A number of minimally invasive treatment approaches to manage post-esophagectomy GOO have been described, including pyloric botulinum toxin injection , balloon dilation , and trans-pyloric stenting [7,8]. Management should be tailored to the patient's functional status, pathology, and timing from original surgery. Early dysfunction, more likely benign, may respond to pyloric injection or dilation. Late outlet obstruction, however, is likely malignant  and may require innovative approaches to gain patency. Decision-making can be particularly challenging for these patients due to their grave prognosis. Not surprisingly the mean survival time for patients undergoing palliation of non-operable malignancies is measured in months, at best [9,10]. For our patient, metastatic disease, malignant ascites, and malnutrition made her a poor candidate for aggressive surgical intervention; however, the ability to drink was a strong desire for her. Knowing that her life expectancy was short, stent placement afforded the best palliative option.
Palliative upper gastrointestinal stenting has a reported initial success rate of 67–100% [2, 11, 12]; however, conventional approaches using commercially available stents still carry significant complication rates, most notably stent migration  and tumor ingrowth . Despite these potential limitations, the current consensus among many thoracic oncologic surgeons is that stents are a superior approach for achieving relief of dysphagia when compared to other palliative modalities .
As a result of our growing series of esophageal stent patients, we have developed a standardized approach to manage and even circumvent the ongoing challenges of stent migration and tumor ingrowth. Our current solution is an aggressive surveillance strategy, with endoscopic evaluation every 2–4 weeks, looking for potential stent migration, erosion, or occlusion. Stents are repositioned or replaced as needed.

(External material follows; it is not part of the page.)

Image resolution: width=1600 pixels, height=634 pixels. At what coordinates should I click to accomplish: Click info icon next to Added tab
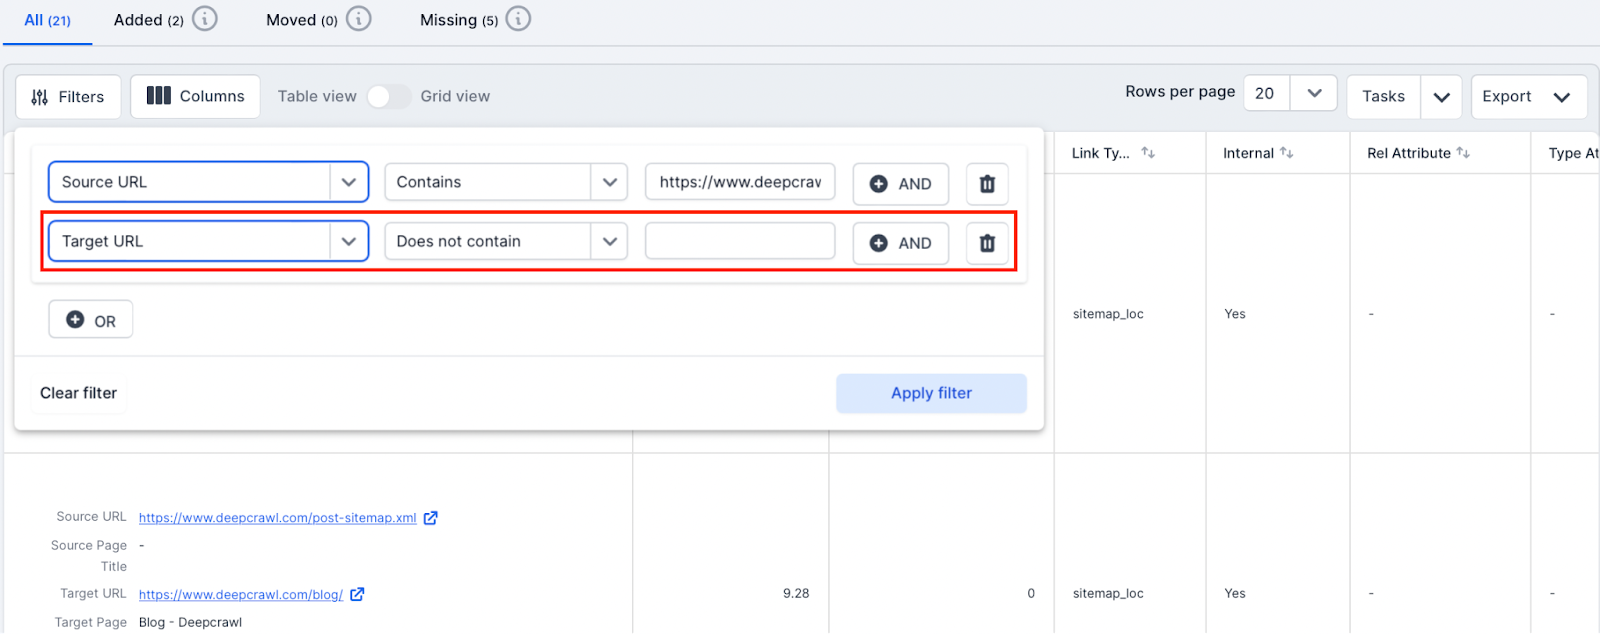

Additionally, the hybrid approach presented here provides unique solutions to these potential pitfalls. The flare on the SBT minimizes the chance of migration while the silicone nature of the SBT prevents tumor ingrowth. Collectively, these are paramount considerations when given the underlying condition of end-stage disease. Using this novel strategy, we have demonstrated a minimally invasive way to achieve palliation and importantly, described another endoscopic option in the treatment of malignant GOO.